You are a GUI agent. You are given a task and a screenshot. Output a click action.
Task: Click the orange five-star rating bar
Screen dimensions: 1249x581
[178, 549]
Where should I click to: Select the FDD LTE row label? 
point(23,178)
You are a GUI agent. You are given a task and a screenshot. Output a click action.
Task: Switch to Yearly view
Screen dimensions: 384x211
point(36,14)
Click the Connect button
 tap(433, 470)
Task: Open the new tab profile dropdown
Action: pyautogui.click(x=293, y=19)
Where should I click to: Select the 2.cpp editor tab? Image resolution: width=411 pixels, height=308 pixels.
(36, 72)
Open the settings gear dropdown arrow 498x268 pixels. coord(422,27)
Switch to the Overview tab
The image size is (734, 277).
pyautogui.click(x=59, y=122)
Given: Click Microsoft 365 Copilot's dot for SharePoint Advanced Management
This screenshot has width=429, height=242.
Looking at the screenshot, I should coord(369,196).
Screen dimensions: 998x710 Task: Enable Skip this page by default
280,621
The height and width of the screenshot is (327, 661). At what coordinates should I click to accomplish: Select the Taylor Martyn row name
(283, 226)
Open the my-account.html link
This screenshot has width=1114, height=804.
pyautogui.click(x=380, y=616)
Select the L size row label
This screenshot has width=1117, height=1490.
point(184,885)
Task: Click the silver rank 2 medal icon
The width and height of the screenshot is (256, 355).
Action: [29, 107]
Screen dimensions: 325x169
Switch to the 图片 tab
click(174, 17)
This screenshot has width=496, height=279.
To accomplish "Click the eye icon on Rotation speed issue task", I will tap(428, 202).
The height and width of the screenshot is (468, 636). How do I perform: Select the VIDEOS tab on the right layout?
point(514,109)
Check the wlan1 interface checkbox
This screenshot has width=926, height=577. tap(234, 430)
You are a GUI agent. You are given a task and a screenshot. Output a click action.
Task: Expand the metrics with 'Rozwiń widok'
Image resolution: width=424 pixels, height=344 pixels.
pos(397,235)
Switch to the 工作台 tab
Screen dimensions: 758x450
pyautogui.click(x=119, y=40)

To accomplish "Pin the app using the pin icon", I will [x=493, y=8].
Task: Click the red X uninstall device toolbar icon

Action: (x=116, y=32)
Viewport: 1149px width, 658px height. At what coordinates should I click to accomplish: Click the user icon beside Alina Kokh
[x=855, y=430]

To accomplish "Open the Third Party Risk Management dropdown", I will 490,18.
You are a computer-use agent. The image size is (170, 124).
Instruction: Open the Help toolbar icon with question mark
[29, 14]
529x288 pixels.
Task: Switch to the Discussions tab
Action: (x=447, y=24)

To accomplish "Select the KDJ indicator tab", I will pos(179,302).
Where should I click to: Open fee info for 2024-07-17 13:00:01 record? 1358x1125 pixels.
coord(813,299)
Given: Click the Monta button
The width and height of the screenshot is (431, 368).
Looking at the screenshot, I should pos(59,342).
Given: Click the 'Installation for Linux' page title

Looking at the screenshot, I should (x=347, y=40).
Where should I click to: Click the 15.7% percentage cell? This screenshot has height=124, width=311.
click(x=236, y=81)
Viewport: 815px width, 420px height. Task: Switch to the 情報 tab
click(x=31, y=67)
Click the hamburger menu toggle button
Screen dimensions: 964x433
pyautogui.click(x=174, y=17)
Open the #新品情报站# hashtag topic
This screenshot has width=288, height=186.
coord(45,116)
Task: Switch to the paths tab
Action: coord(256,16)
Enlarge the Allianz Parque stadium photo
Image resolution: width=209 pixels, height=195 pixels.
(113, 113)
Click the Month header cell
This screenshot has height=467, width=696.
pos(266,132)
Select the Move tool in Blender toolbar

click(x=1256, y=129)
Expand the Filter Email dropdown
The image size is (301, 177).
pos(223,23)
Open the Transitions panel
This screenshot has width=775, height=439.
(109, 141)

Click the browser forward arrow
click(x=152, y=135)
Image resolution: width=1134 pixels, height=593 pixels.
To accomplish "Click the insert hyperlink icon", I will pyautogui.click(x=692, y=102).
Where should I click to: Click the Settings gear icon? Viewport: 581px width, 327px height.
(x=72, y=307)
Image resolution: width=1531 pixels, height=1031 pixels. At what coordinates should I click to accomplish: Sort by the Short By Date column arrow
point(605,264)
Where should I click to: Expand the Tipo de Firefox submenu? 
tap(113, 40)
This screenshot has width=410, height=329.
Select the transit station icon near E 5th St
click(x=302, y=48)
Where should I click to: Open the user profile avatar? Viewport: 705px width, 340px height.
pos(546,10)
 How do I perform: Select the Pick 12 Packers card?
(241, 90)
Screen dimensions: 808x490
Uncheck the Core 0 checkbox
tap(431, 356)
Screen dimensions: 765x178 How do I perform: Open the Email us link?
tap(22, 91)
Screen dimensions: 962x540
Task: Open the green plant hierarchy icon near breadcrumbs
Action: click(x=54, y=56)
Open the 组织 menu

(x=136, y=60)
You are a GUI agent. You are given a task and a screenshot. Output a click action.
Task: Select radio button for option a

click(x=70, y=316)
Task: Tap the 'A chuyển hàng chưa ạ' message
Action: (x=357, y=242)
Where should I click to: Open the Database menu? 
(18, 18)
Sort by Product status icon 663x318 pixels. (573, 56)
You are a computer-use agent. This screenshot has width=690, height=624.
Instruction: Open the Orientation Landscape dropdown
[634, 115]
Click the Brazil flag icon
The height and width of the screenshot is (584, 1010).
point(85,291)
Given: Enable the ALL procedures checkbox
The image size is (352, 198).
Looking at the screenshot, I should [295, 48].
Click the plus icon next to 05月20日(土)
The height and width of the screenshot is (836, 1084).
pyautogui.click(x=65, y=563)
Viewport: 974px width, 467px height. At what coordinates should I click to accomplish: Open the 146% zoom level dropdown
***
=== WHAT YOU NEED TO DO ===
Report every line above that contains the word "gear", copying each such line in full.

=== TASK ANSWER ===
Open the settings gear dropdown arrow 498x268 pixels. coord(422,27)
Where should I click to: Click the Settings gear icon? Viewport: 581px width, 327px height.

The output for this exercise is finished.